* **Work order 1**:
In the worked solution, why is the slope of the line x-3y+5=0 taken to be 1/3?
* **Work order 2**:
Copy the worked solution word for word, from "b) Find the" up to and including "point of intersection.".

==== Document extract ====

Question

b) Find the equation of line which
passes through the point of
intersection of the lines x+2y-3=0
and 3x+4y-5=0 and which is
perpendicular to the line x-3y+5=0.​

Answer 1

First , we will find out the point of intersection of the lines x+2y-3=0 and 3x+4y-5=0.

Let point p(a,b) be point of intersection.

➝ x+2y-3=0

➝ a+2b-3=0

➝ a = 3-2b...... (1)

➝ 3x+4y-5=0

➝ 3a+4b-5=0

➝ a = (5-4b)/3.....(2)

From (1) and (2) :-

➝ 3-2b = (5-4b)/3

➝( 3-2b)3 = (5-4b)

➝ 9-6b = 5-4b

➝ 9-5 = 6b-4b

➝ 4 = 2b

➝ 2 = b

Now we will find the value of a.

=> a = 3-2b

=> a = 3-(2×2)

=> a = 3-4

=> a = -1

Point of intersection of the lines x+2y-3=0 and 3x+4y-5=0 = (-1,2)

Now , we will find Slope of line x-3y+5=0.

➝ x-3y+5=0

➝ -3y= -x -5

➝ y= (x + 5)/3

➝ y= (x/3) + ( 5/3)

Now we have transformed equation of line x-3y+5=0 as y= (x/3) + ( 5/3) which is of the form y = mx + c.

Therefore, Slope of line x-3y+5=0 = 1/3

Let. slope of line which passes through the point of intersection of the lines x+2y-3=0

and 3x+4y-5=0 and which is perpendicular to the line x-3y+5=0 be n.

==== Recorded data ====

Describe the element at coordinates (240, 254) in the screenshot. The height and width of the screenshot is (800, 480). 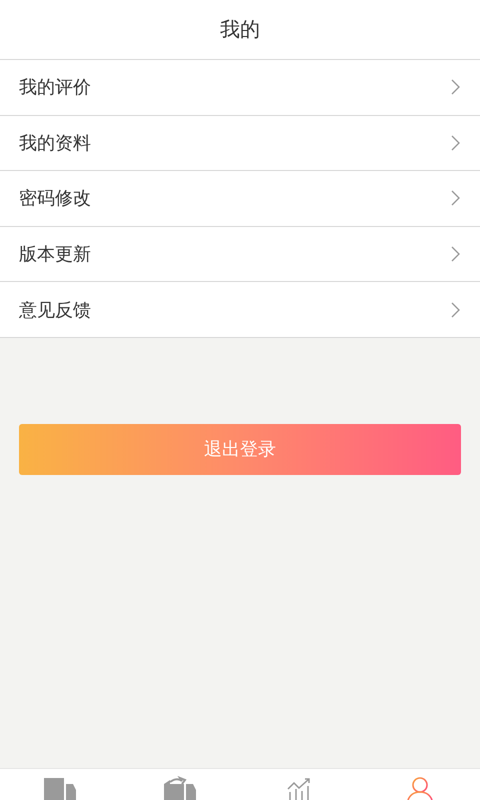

====

* **Exercise result 1**:
The worked solution rewrites x-3y+5=0 as y = (x/3) + (5/3), which has the form y = mx + c. It therefore takes the slope to be 1/3.

* **Exercise result 2**:
b) Find the equation of line which
passes through the point of
intersection of the lines x+2y-3=0
and 3x+4y-5=0 and which is
perpendicular to the line x-3y+5=0.​

Answer 1

First , we will find out the point of intersection of the lines x+2y-3=0 and 3x+4y-5=0.

Let point p(a,b) be point of intersection.